All lines in the material containing the word "price" need to be copied.

((

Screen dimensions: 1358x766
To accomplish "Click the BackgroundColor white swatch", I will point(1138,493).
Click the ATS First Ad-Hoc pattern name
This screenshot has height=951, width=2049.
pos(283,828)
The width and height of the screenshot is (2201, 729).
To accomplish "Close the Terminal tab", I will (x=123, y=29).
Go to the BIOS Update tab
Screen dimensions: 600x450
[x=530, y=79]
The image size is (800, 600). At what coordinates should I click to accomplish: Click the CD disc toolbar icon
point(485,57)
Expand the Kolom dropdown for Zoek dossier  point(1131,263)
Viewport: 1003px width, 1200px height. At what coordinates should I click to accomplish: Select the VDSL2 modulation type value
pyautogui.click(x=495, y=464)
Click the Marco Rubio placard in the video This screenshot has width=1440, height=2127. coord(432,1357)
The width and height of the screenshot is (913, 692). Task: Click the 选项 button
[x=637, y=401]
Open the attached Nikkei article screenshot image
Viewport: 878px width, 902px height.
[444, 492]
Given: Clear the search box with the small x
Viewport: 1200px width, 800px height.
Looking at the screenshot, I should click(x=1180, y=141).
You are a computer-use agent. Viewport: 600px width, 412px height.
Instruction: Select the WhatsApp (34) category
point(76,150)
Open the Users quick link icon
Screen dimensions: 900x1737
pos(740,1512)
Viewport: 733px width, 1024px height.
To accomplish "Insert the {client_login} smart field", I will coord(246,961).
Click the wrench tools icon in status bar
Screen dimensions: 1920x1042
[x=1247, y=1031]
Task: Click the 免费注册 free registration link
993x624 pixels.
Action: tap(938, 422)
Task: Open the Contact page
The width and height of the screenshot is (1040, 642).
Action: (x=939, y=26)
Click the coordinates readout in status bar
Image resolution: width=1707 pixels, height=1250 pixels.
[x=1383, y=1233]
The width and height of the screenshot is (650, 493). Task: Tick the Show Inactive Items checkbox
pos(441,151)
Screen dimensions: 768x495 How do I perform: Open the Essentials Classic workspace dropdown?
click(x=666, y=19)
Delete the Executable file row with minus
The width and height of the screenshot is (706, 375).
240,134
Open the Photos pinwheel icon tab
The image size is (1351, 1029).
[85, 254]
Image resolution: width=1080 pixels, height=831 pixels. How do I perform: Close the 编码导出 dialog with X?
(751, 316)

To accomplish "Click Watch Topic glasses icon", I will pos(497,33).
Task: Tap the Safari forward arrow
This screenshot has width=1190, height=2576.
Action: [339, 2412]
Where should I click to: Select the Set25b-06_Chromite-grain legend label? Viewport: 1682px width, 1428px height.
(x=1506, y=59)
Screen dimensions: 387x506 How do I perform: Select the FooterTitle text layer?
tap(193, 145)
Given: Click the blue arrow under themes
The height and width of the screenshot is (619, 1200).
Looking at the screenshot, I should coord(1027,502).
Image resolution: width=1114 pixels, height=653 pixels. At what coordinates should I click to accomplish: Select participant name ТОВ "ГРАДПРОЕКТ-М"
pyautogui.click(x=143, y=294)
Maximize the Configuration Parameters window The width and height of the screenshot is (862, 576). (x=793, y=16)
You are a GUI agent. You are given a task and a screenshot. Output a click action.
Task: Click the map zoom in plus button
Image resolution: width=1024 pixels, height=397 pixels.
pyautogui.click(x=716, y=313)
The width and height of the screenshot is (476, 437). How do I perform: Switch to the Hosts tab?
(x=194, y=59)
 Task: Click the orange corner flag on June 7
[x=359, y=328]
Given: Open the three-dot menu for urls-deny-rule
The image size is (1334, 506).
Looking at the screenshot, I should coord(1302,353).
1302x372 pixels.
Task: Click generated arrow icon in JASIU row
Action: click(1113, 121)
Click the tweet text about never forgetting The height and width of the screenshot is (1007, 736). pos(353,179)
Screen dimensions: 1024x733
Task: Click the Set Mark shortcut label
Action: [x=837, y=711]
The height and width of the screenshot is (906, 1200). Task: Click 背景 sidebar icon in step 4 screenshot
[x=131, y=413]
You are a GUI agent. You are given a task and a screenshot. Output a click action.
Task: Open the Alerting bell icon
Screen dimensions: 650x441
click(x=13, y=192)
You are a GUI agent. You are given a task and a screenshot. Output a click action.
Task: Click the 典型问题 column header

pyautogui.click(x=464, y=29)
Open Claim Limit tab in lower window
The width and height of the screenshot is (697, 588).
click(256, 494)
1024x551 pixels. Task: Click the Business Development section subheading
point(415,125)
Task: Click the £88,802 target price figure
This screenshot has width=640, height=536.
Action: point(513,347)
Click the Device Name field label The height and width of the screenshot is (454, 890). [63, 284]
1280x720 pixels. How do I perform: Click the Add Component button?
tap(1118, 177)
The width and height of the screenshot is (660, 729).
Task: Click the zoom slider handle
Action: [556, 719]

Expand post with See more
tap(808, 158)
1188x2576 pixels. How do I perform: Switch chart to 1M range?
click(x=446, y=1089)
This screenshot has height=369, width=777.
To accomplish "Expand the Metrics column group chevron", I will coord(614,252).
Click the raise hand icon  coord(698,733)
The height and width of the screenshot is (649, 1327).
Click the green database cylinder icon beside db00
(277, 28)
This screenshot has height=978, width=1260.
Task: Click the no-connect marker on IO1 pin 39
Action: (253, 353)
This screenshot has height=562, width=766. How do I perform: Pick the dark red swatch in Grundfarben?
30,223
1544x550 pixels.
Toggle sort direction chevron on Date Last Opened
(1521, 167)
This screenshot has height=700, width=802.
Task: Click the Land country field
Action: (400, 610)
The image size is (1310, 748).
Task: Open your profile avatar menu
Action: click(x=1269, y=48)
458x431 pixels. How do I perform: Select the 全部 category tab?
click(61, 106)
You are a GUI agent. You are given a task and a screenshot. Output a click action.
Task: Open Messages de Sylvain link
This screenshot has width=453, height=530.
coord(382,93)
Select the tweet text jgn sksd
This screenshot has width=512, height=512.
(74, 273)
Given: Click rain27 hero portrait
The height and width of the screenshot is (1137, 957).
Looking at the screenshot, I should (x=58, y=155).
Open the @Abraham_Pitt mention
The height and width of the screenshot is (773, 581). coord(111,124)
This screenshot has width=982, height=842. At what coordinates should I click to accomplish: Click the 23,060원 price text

))

◆ PROBLEM SOLUTION
Task: Click the £88,802 target price figure
This screenshot has width=982, height=842. At what coordinates should I click to accomplish: Click the 23,060원 price text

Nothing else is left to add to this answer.